Document text:
>> BEGIN

Qua?

Qua?

ah

Having explored the mystery narrative for the last week, I finally had a dream about it last night. In fact, that’s the first dream I remember in about a month, and one of only two dreams I can recall from this year.


This dream was long and involved but I can only pick out 2 pieces right now. I believe the dream characters were me, my dad and another, could have been my brother. There was an “alien” or UFO presence present, too. So the culmination of events is basically us in a 2-story house on fire, with a precursory scene being my father and I seeing flames approaching “our” house (though I’ve never lived in a 2-story house with him). It feels like he doesn’t worry or tell me anything about us leaving, that is, until the next scene seems to be me rushing up stairs to get my dad who is in bed, then a quick cut away to me running from the house as an IFO flies over. I say IFO because the object is identifiable in mind, has the quality of other “space flight” vehicles, and contained some sort of electromagnetic/zeropoint/bluelight low frequency resonation with Earth like a smartphone with our eyes. But as its 3 pads swept over me as I was hoping to enter something like a cave or forest to avoid it. I instead saw/felt it sort of “tract” over and on to me, like it was using my body as a thermal/bioenergetic attractor to hover over me (think magnet). Just as that happens, I startle awake, faster sitting up than I have in 10 years (maybe since the orball dream). That was my reaction because I was as excited as I was fearful, one in the same now.

>> END

Given data:
>> BEGIN

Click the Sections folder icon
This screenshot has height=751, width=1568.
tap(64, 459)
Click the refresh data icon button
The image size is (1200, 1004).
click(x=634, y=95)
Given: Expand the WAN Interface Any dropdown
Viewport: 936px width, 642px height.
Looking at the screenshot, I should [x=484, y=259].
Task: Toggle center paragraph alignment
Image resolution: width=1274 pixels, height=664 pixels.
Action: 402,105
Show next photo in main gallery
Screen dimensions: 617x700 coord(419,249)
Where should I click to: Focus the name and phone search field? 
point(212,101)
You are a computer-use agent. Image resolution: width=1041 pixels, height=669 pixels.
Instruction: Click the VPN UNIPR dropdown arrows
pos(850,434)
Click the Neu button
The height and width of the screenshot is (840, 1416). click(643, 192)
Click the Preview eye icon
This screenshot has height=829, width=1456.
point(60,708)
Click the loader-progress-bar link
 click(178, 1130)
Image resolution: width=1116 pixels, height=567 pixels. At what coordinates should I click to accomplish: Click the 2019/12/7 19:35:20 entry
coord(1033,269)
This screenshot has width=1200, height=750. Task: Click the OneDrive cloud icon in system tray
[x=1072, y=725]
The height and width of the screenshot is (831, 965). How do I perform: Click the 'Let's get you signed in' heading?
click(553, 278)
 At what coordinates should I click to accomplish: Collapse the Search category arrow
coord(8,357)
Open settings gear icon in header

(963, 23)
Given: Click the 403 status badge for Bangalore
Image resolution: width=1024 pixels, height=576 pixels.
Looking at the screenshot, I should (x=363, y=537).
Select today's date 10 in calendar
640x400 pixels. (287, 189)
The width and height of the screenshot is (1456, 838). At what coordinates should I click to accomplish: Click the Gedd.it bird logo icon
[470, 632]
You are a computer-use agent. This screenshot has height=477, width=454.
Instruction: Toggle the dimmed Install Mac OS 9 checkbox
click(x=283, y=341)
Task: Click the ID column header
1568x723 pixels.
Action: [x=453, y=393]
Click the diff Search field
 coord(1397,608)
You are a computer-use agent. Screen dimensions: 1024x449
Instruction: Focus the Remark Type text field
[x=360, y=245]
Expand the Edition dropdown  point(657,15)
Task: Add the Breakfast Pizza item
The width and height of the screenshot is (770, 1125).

>> END

Task prompt: According to the dream account, how many dreams from this year can the writer recall?

Correct response: Two.